Dataset records
────────────────

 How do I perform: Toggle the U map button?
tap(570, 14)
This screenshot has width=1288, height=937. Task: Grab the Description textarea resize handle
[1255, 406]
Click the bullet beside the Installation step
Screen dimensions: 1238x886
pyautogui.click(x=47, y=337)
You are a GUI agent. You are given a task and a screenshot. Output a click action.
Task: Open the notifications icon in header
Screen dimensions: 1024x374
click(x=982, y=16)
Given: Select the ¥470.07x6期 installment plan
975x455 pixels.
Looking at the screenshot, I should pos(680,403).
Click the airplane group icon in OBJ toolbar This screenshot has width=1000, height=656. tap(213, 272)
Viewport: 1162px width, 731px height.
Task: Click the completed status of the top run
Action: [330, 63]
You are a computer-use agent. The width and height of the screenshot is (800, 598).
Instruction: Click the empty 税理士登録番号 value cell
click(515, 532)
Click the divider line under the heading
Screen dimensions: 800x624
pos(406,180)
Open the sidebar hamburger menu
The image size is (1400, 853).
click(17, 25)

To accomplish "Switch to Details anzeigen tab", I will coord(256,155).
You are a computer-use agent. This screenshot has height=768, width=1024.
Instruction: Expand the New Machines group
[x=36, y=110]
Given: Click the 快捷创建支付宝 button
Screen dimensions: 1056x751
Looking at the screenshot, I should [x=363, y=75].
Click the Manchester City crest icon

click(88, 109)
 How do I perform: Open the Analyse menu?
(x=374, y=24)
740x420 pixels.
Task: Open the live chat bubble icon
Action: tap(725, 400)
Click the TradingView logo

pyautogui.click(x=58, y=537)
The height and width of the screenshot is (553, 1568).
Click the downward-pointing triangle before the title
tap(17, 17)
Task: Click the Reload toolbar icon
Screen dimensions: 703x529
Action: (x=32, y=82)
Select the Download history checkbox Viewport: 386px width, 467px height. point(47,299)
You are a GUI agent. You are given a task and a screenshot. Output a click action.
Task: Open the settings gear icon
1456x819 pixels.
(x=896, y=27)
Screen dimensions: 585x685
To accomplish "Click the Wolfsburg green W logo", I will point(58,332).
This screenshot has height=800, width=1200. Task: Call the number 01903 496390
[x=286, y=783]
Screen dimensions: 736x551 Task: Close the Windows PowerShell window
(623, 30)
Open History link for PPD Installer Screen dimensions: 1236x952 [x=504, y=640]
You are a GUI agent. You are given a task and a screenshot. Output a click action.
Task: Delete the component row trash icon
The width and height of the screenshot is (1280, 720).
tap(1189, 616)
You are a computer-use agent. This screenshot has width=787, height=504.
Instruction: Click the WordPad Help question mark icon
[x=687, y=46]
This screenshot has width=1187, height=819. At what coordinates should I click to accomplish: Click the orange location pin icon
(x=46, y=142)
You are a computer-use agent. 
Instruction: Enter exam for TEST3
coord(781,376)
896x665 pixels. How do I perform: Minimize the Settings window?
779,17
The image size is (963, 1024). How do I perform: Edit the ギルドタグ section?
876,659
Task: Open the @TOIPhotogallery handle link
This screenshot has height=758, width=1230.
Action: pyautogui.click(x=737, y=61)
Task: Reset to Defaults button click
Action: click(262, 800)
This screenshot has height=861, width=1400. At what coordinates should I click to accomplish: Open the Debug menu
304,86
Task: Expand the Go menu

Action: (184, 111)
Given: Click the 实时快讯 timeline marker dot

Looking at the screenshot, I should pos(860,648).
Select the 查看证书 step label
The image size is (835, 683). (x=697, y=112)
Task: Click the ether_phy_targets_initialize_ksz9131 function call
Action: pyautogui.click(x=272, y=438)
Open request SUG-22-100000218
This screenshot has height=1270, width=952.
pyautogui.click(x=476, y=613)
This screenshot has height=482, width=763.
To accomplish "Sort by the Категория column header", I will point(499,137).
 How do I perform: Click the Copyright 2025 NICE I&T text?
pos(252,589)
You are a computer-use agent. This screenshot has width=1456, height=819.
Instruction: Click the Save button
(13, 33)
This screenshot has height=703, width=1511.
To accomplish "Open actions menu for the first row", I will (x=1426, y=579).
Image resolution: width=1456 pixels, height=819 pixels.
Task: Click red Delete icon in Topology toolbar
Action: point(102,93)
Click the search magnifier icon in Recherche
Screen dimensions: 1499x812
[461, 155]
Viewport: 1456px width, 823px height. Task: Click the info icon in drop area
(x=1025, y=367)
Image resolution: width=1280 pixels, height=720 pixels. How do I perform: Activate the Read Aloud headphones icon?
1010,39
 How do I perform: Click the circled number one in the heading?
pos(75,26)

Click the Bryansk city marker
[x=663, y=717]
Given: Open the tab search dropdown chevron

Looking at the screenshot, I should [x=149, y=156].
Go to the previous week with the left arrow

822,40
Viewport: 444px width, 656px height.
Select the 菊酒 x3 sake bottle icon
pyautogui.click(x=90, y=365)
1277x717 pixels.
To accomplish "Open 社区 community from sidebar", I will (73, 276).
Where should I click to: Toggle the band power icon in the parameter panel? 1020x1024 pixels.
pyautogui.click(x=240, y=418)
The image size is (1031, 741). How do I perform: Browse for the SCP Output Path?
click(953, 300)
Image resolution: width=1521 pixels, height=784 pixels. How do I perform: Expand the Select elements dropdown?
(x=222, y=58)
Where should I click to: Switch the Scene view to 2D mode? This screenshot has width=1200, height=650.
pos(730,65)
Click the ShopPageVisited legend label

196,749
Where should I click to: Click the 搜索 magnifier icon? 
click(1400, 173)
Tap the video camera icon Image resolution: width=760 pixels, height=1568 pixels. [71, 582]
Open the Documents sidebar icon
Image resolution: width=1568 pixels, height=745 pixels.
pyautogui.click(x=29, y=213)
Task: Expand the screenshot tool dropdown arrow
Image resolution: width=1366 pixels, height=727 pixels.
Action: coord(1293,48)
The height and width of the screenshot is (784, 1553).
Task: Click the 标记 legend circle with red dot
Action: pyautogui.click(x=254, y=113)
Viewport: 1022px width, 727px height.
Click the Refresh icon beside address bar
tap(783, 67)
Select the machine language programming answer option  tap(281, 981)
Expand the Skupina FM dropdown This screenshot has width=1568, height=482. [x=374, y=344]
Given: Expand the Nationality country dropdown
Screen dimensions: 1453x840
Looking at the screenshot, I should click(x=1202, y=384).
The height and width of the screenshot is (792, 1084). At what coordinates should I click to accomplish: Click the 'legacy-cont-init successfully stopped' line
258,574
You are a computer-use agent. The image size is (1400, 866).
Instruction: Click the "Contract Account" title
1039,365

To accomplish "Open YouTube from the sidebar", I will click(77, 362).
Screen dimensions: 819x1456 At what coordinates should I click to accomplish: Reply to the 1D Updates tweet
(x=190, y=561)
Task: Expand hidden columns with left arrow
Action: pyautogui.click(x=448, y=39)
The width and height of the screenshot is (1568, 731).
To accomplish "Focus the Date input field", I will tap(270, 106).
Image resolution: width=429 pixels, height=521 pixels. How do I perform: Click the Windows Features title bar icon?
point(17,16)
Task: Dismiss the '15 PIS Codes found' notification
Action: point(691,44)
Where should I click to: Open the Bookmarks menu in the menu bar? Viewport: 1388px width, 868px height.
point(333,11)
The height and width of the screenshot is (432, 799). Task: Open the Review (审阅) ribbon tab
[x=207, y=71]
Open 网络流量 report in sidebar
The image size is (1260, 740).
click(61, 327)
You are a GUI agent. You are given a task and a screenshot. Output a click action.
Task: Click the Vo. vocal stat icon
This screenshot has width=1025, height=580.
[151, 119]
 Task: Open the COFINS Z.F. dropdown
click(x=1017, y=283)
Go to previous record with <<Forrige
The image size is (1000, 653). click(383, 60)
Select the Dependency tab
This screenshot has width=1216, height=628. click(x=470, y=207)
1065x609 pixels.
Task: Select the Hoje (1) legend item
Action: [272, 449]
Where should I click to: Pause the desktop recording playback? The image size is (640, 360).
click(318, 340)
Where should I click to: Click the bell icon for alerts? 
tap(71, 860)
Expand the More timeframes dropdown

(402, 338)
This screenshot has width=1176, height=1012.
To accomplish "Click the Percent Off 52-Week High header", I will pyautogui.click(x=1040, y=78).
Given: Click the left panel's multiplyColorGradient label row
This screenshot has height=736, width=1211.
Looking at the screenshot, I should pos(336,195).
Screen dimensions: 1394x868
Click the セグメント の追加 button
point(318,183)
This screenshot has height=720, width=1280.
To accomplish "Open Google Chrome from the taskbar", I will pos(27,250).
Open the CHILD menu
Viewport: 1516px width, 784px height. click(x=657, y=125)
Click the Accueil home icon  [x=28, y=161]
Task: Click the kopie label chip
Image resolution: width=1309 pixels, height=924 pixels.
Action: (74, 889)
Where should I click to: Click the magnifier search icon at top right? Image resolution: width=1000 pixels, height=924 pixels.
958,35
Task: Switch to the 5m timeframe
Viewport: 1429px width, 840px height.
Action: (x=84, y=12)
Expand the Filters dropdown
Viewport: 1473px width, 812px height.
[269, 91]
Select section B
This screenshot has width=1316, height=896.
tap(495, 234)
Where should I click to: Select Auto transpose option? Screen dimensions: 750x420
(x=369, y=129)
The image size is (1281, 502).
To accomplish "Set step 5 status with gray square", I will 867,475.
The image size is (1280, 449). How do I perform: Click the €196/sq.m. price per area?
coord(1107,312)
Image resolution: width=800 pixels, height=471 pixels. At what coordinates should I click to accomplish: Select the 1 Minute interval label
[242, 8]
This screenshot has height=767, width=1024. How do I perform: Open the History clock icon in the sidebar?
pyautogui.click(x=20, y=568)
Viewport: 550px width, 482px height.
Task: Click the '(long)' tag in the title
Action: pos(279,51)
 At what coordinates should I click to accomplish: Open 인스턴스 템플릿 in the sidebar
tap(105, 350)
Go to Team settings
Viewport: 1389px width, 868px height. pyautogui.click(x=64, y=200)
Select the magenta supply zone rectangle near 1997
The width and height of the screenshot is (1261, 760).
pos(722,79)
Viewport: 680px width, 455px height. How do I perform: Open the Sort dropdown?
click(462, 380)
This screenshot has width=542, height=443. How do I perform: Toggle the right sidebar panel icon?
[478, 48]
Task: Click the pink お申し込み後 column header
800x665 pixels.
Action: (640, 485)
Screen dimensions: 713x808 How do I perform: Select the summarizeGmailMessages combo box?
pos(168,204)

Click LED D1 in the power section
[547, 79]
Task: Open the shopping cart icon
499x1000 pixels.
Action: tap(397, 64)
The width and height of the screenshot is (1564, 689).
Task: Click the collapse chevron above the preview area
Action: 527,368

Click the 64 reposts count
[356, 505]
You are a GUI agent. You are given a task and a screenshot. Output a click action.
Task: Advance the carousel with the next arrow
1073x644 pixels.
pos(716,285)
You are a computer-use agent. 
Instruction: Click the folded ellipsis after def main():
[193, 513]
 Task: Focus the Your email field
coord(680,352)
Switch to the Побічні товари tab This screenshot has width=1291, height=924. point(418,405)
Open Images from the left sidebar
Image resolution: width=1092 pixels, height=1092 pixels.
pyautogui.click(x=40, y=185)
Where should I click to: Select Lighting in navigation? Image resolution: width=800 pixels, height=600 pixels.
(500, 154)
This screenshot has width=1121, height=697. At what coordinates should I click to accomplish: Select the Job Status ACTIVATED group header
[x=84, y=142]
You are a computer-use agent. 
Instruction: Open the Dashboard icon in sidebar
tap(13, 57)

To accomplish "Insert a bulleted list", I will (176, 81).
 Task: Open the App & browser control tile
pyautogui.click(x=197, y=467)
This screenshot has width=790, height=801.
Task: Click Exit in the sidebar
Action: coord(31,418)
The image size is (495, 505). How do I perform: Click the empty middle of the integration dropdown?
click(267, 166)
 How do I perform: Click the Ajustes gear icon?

────────────────

— REQUEST —
Edit the records from the line with "Task: Switch to the 5m timeframe" to the line with "coord(1107,312)" so that "section B" becomes "section C", and give those lines back with nothing else changed.

— COMPLETED TASK —
Task: Switch to the 5m timeframe
Viewport: 1429px width, 840px height.
Action: (x=84, y=12)
Expand the Filters dropdown
Viewport: 1473px width, 812px height.
[269, 91]
Select section C
This screenshot has width=1316, height=896.
tap(495, 234)
Where should I click to: Select Auto transpose option? Screen dimensions: 750x420
(x=369, y=129)
The image size is (1281, 502).
To accomplish "Set step 5 status with gray square", I will 867,475.
The image size is (1280, 449). How do I perform: Click the €196/sq.m. price per area?
coord(1107,312)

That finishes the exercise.